Activity: Rewrite the ECG study text, beginning at the words "RESULTS: STD patients" and stopping after "invasively managed patients.", with "intermediate" swapped for "moderate".

RESULTS: STD patients had significantly higher in-hospital and 30-day mortality rates/MAE than TWI patients, which had lower in-hospital mortality rate/MAE than the NIC group. TSTE patients had intermediate outcomes. In multivariate logistic regression using the TWI group as the reference, STD and NIC remained independently associated with worse outcomes. Subset analysis showed prognostic value of admission ECG in non-invasively managed but not in invasively managed patients.
CONCLUSIONS: STD was associated with adverse outcomes, TWI with benign prognoses. NIC should not be taken to indicate low risk. Qualitative analysis of admission ECG is suitable for rapid risk stratification of NSTMI patients at presentation. However, it may not be predictive of short-term outcomes of NSTEMI patients after invasive management.

INTRODUCTION

The electrocardiogram (ECG) is the most accessible and widely used diagnostic tool when patients are suspected to have acute coronary syndrome (ACS).1 Admission ECG findings may also provide prognostic information and rapid risk assessment in ACS patients,2, 3 especially those with non‐ST‐segment elevation myocardial infarction (NSTEMI), a diagnosis applied to a heterogeneous group of patients with different clinical characteristics and outcomes. ECG findings of NSTEMI at presentation show several variations, including transient ST‐segment elevation (TSTE), ST‐segment depression (STD), T‐wave inversion (TWI), and no ischemic changes (NIC). Previous studies have shown that the presence of STD is associated with an increased risk of short‐ and long‐term cardiovascular (CV) events,4, 5 but studies of TWI have shown inconsistent results.6, 7, 8, 9, 10, 11 Limited data are available on patients with TSTE and NIC. Risk stratification remains crucial to selecting appropriate management strategies for NSTEMI patients. Therefore, systematically investigating these four ECG subgroups would help clinicians better risk‐stratify patients and yield additional insight into the selection of appropriate treatment. Furthermore, current guidelines for NSTEMI patients recommend invasive reperfusion to improve clinical outcomes,12, 13 but the effect of invasive management on the prognostic value of admission ECG data in contemporary practice has not been studied. It is still unclear whether the prognostic value of admission ECG findings differs between patients with or without invasive management.

In this study, we performed a retrospective analysis of NSTE‐ACS patients in the Acute Coronary Syndrome Quality Improvement in Kerala (ACS QUIK) trial, comparing patient characteristics, treatments, and outcomes between four ECG subgroups with the aim of systematically assessing the prognostic value of qualitative ECG findings at presentation. We also performed a subset analysis of patients with or without invasive reperfusion in order to clarify the influence of such treatment on the prognostic value of admission ECG findings.

Exercise data:
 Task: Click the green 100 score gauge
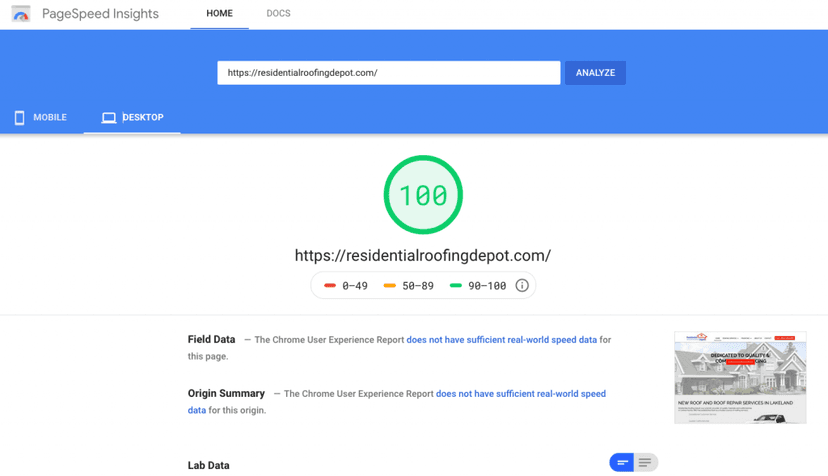point(423,195)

Written answer:
RESULTS: STD patients had significantly higher in-hospital and 30-day mortality rates/MAE than TWI patients, which had lower in-hospital mortality rate/MAE than the NIC group. TSTE patients had moderate outcomes. In multivariate logistic regression using the TWI group as the reference, STD and NIC remained independently associated with worse outcomes. Subset analysis showed prognostic value of admission ECG in non-invasively managed but not in invasively managed patients.